YouTube compresses audio. The source you're downloading is already processed typically AAC at 128kbps for standard videos, up to 256kbps for music content in YouTube Music.

Practical guide:

  • Casual listening on earbuds: 128kbps MP3 is fine

  • Good headphones or speakers: Go for 256kbps or request the native AAC stream

  • Production or archiving: Use yt-dlp's --audio-quality 0 flag and avoid unnecessary re-encoding

Converting from AAC to MP3 is a lossy-to-lossy transcode. If quality matters, keep the native format (M4A) and use a player that supports it VLC, for example, handles M4A on both Android and iOS without issues.

Organising Files Once They're on Your Phone

This part gets overlooked. You download ten tracks and suddenly your Downloads folder is a mess with no album art, no artist tags, and filenames that look like video_HD_final_remix_2022.mp3.

A few habits that help:

  • Use a consistent filename format: Artist – Title.mp3

  • Tag your files: Android apps like Music Tag Editor or ID3 Editor let you add metadata directly on your phone

  • Move files to a dedicated folder: Most music players scan a specific folder set yours to /sdcard/Music/ and keep everything there

  • Add album art: Some players pull it automatically; others need it embedded in the file

If you're building a proper offline library, this matters more than the download method itself.

Common Mistakes

Downloading from copyright-protected content and assuming it's fine because "it's just for personal use." Personal use isn't a blanket exemption everywhere. Know your local copyright law.

Using random APKs from unofficial sources. Newpipe from newpipe.net is safe. A random "YouTube downloader" APK from a sketchy site is a different story entirely. Stick to open-source tools with public code repositories.
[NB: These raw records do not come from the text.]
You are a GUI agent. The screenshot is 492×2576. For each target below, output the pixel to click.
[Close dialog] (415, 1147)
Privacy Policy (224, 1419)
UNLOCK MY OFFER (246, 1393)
Expecting the same quality as a purchased track. YouTube audio is compressed. A downloaded YouTube track will rarely match a 320kbps file from a legitimate music store. Manage expectations accordingly.

Not checking available formats before downloading. Use yt-dlp's -F flag to see every stream available for a video before committing to a download format.

FAQs

Can you download music from YouTube to an iPhone legally?

Yes through YouTube Premium's in-app downloads. Exporting as a standalone file isn't supported on iOS without third-party web tools.

Does Newpipe work on iOS?

No Newpipe is Android only. iPhone users don't have an equivalent open-source option.

Will downloaded YouTube music play on any music app?

Yes, if it's saved as an MP3 or M4A file in your phone's storage any local music player will read it.

Is 128kbps good enough for phone listening?

For casual use and standard earbuds, yes. For quality headphones or speakers, aim for 192kbps or above.

What happens to my YouTube Premium downloads if I cancel?

They expire immediately the files are encrypted and tied to your active subscription.

The Takeaway

The method you choose depends on what you actually need. YouTube Premium is the no-hassle option if you're just listening. Newpipe or yt-dlp via Termux give you real files in your phone's storage. Web converters work fine for the occasional one-off download.

Whatever you use check what you're downloading first. The tool won't do that for you.